Problem, zdaniem radnej może nasilić się po zakończeniu roku szkolnego, kiedy kolejna grupa opuści Zespół Placówek Specjalnych.
- Te osoby wrócą do domu i będą bierne, nie będą miały żadnych zajęć, będą wpadały w depresje z tego powodu, że nie będą mogły się aktywizować, ani nie będą miały żadnych kontaktów społecznych - uważa.
W swojej interpelacji radna zaproponowała utworzenie na terenie powiatu zakładu aktywności zawodowej.

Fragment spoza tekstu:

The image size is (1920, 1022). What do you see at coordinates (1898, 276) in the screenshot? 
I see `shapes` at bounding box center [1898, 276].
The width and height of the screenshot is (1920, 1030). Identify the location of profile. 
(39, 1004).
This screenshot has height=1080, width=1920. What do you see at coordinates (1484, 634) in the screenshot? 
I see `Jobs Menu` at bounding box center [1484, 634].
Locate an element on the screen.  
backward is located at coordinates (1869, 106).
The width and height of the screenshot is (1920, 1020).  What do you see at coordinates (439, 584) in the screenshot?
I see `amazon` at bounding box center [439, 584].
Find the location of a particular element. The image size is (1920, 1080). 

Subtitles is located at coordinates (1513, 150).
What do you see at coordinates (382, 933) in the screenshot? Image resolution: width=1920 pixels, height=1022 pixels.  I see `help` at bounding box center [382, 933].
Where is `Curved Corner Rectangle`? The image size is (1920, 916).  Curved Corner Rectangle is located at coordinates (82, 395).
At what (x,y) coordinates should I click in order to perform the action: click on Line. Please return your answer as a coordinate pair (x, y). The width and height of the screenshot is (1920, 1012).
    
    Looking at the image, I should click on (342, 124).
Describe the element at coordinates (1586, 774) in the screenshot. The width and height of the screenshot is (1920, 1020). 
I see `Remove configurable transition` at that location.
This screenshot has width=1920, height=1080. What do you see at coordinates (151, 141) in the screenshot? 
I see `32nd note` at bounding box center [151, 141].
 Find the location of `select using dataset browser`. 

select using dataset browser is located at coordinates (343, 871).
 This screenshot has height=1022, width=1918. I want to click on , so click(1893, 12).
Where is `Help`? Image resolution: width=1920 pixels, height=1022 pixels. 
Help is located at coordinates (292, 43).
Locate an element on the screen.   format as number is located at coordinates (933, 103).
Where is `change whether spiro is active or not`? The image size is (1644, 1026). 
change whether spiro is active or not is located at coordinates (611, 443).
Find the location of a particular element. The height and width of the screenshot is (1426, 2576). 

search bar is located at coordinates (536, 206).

Ponadto chce także, by w każdej gminie funkcjonowały środowiskowe domy samopomocy.
Władze powiatu zapewniają, że dostrzegają problem i chcą go jak najszybciej rozwiązać.
- Na dzisiaj nie mogę powiedzieć, czy jest taka możliwość finansowa, ale wniosek jest bardzo ciekawy. Faktycznie, ten problem jest zauważalny, chcielibyśmy spokojnie go przedyskutować. Mam nadzieję, że jak nie w tym roku jeszcze budżetowym, to na pewno go ujmiemy jeżeli chodzi o przyszły rok - zapowiada starosta nyski Andrzej Kruczkiewicz.
Obecnie, na terenie powiatu funkcjonuje jeden środowiskowy dom samopomocy. Placówka ta mieści się przy ulicy Grodkowskiej w Nysie. Z kolei warsztaty terapii zajęciowej działają w Nysie, jak i w Głuchołazach.